You may be thinking: I must have a big wedding, because it will be the most important day in my life, and I will think about it hundreds of times in the future. But it doesn't work that way. From my own experience I can predict: you will quickly stop thinking much about your wedding day once it is over; you will become absorbed in your future activities; and you will almost never think about your wedding day for the rest of your life. So why bother making such a spectacle out of a day you'll hardly ever think about once it's over?

Now let's look at another ritual that we should modify for the sake of our ailing planet: funerals.

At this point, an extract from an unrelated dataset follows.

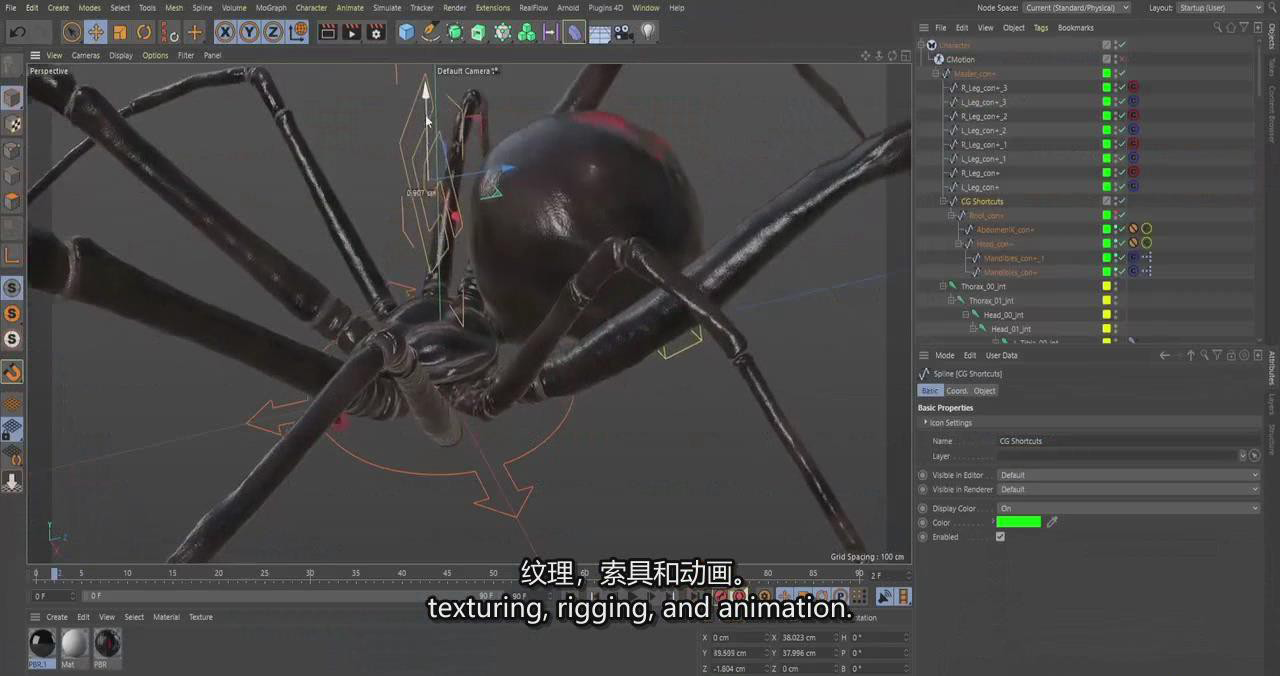Open the Visible in Editor dropdown
This screenshot has height=676, width=1280.
1128,475
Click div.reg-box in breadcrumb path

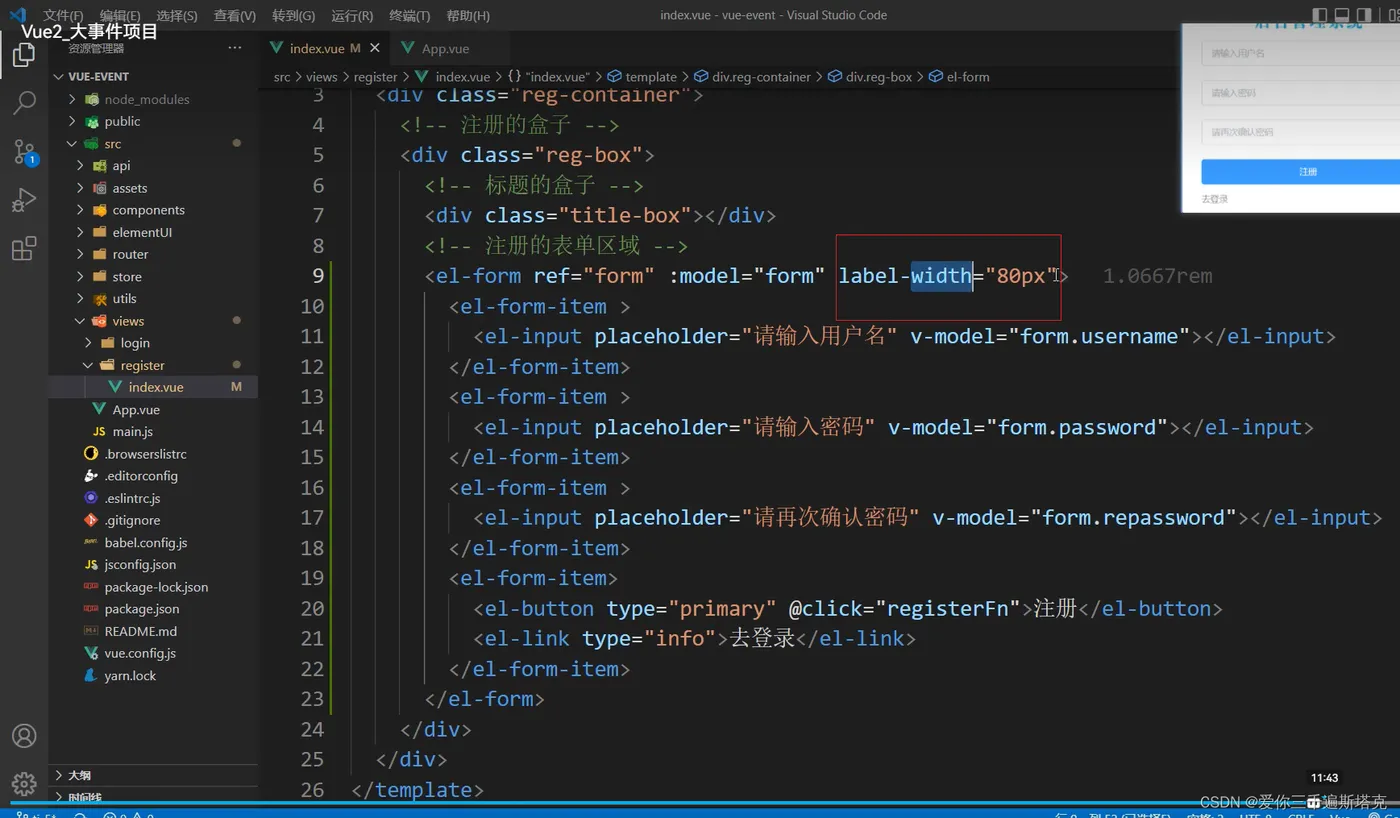(x=878, y=76)
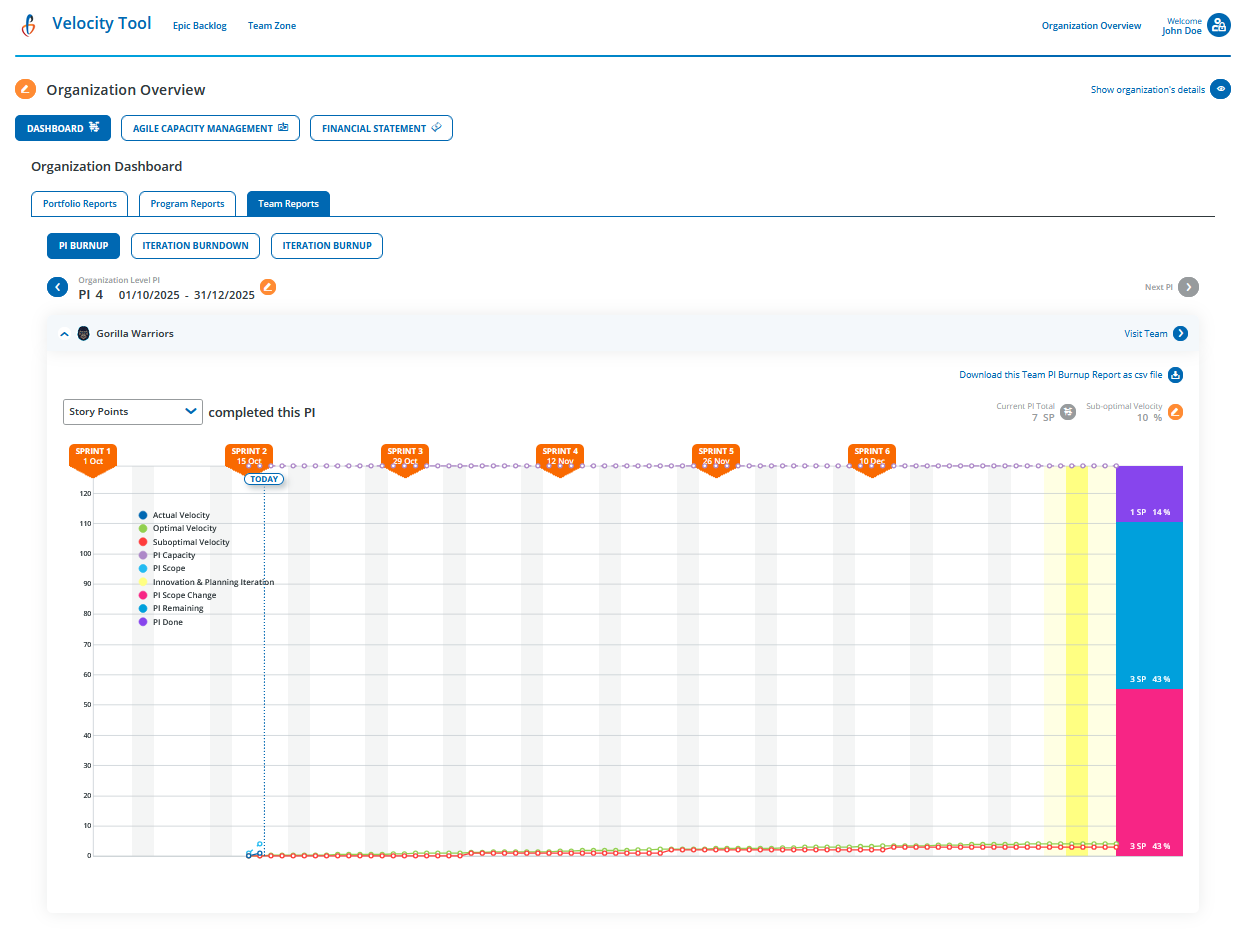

As for cremation versus burial, I see no big difference from an environmental standpoint between the two, provided that someone uses a simple coffin rather than some mahogany showpiece used as a final blast of conspicuous consumption. You use up less by cremating, but then you release more greenhouse gases, so there's no big difference ecologically.

The main way in which funerals can have a high carbon dioxide footprint is if many people use jet planes to travel to the funeral. If there are 20 attendees from distant cities at your funeral, that may end up being 40 plane trips, which may mean a carbon dioxide footprint far greater than the annual carbon dioxide footprint of the average person in the Third World.

Unless you are someone with a very strong religious belief about funerals, I advise you to explicitly instruct your family: do not have either a funeral or a wake for me if I die. This is exactly what I have told my own family, along with instructions that my body be cremated. I don't want people contributing to global warming by taking a jet just to attend a funeral or wake related to my death.

What about if someone dies who has not expressed any wishes about a funeral? I think such a person should not be given a funeral. Save the $5000 or more it will cost for a funeral, or donate the money to fight hunger or plant trees or help some other cause.

If many jet travelers attend a funeral, it just isn't green

Some people think that a loved one may be disappointed in the next life if he or she fails to see a funeral, or sees only a few people at his funeral. That does not seem a credible notion. It is quite possible that our consciousness does not survive death, and it is quite possible that we do survive death and go on to some higher state of consciousness. But if someone does move on after death to some higher state of consciousness, we can imagine that person confronting eternal issues of truth and morality, but we can hardly imagine that the person will be considering such a trivial matter as how many people went to his funeral.

If you can't give up on the idea of a funeral, but want to do something with a lower environmental footprint, consider this option: a virtual funeral. A virtual funeral is an online web site where people can write tributes to a departed love one. Anyone can create one by creating a new Blogger blog with a name such as JohnDoeFuneral.blogspot.com. The initial post can contain a picture of the departed love one, a written tribute, and an invitation for anyone who knew him or her to comment on his life. Readers can then add tributes as comments to the initial blog post.

A site like this will last for years, since Google's Blogger service does not delete blogs, even if they have few readers. Compare that to a regular funeral, which only lasts about an hour.